Diisopropylphosphate
- Names: Preferred IUPAC name Di(propan-2-yl) hydrogen phosphate

Identifiers
- CAS Number: 1611-31-0;
- 3D model (JSmol): Interactive image; Interactive image;
- ChEBI: CHEBI:16785;
- ChemSpider: 66772;
- ECHA InfoCard: 100.015.048
- KEGG: C03113;
- MeSH: Diisopropylphosphate
- PubChem CID: 74162;
- UNII: UDP2G9LN2X;
- CompTox Dashboard (EPA): DTXSID40167060 ;

Properties
- Chemical formula: C_{6}H_{15}O_{4}P
- Molar mass: 182.156 g·mol^{−1}

= Diisopropylphosphate =

Diisopropylphosphate (DIPP) is an organophosphate compound with the chemical formula C6H15O4P. It is a phosphate monoester and acts as an acetylcholinesterase inhibitor through covalent interaction with the enzyme.

== Chemistry ==
Diisopropylphosphate consists of two isopropoxy groups attached to a phosphate group. It is the conjugate base of diisopropyl hydrogen phosphate and is structurally related to a number of organophosphorus compounds, including diisopropyl fluorophosphate.

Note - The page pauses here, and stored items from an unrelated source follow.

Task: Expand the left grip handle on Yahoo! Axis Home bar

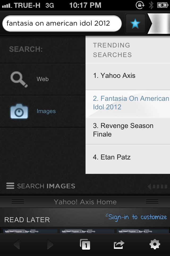Action: (18, 202)
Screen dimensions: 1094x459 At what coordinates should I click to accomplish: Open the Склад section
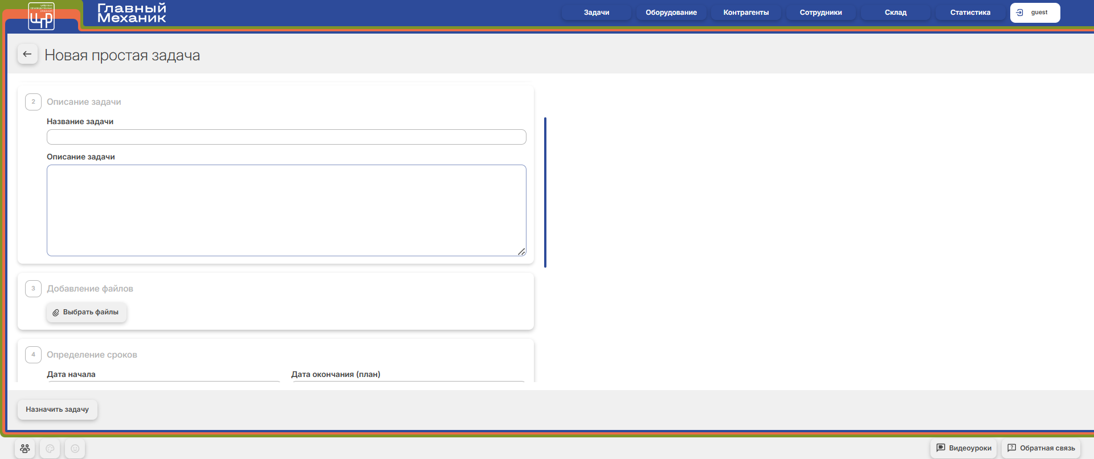point(896,13)
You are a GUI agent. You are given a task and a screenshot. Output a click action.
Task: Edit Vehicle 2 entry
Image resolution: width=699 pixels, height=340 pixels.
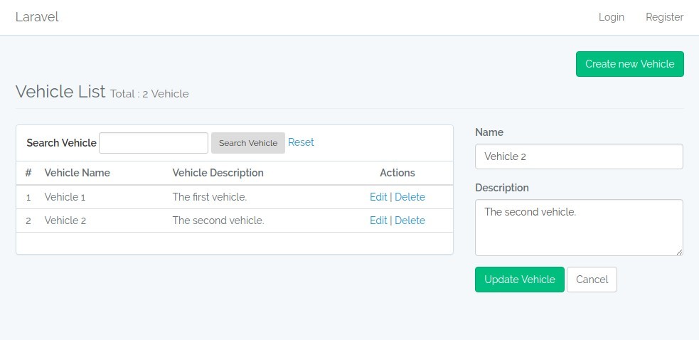coord(378,221)
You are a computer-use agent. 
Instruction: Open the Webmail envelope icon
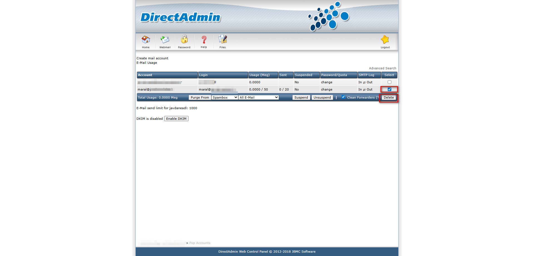(x=165, y=40)
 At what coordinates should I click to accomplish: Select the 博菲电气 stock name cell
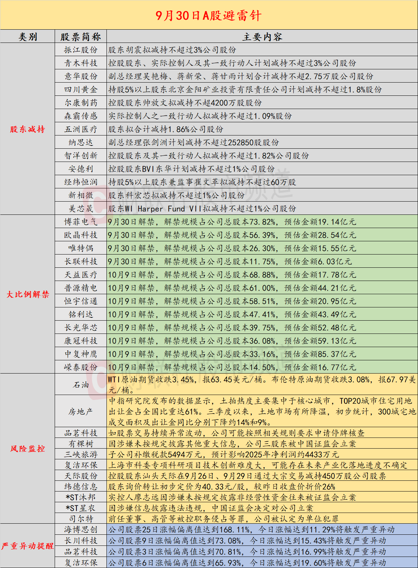tap(81, 222)
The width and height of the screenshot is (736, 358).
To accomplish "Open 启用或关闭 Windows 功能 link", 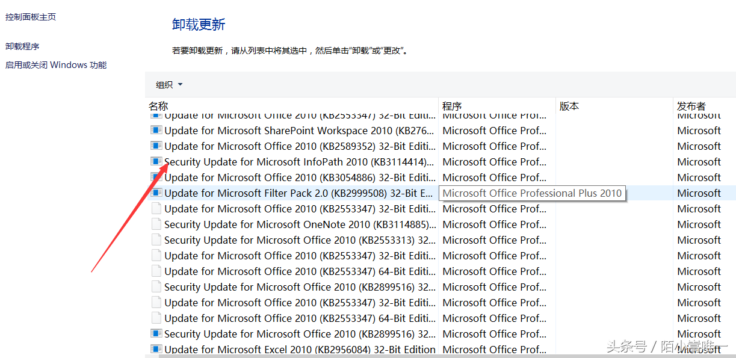I will click(56, 65).
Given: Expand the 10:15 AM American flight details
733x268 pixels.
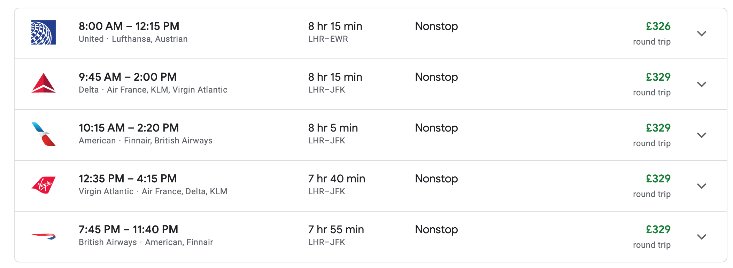Looking at the screenshot, I should 701,135.
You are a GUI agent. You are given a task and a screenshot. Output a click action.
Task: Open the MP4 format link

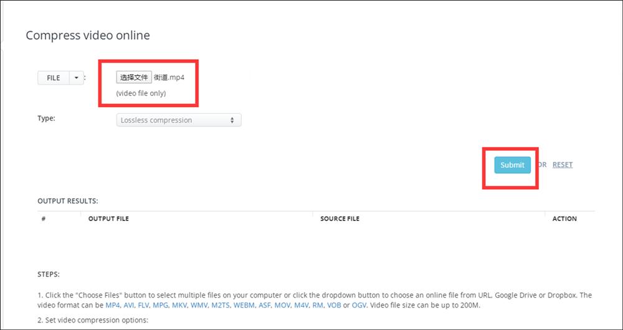(113, 305)
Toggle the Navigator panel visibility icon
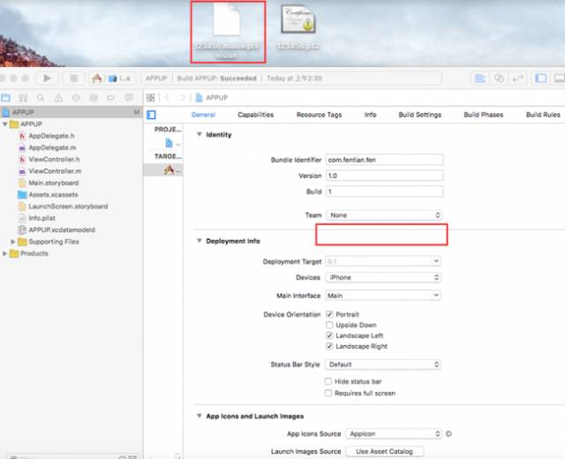The image size is (565, 459). [540, 79]
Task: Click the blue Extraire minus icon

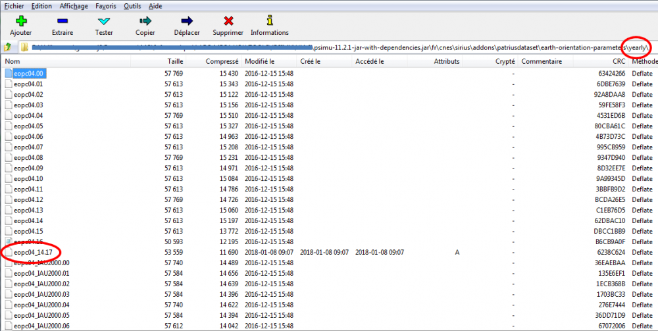Action: [x=62, y=21]
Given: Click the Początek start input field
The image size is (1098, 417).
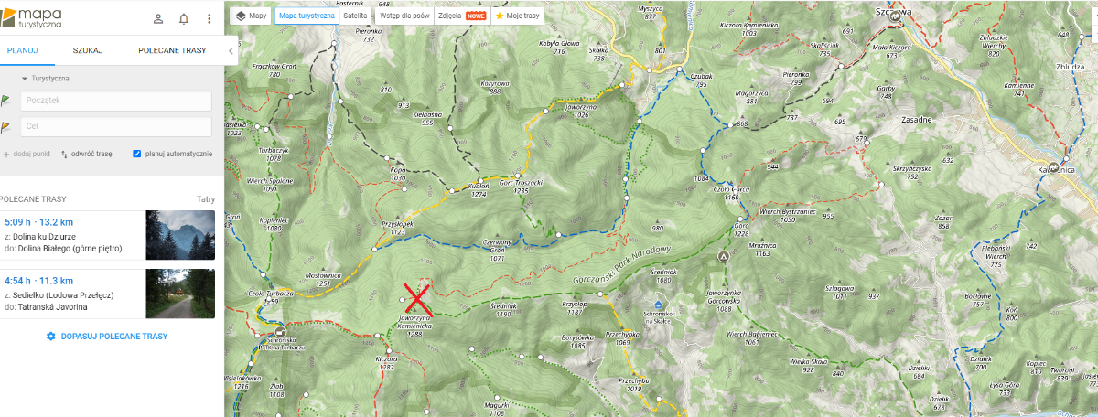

== Biological significance ==
Diisopropylphosphate is formed during the hydrolysis of diisopropyl fluorophosphate (DFP), a potent organophosphorus acetylcholinesterase inhibitor. The enzyme diisopropyl-fluorophosphatase catalyzes the conversion of DFP to diisopropylphosphate and fluoride ions.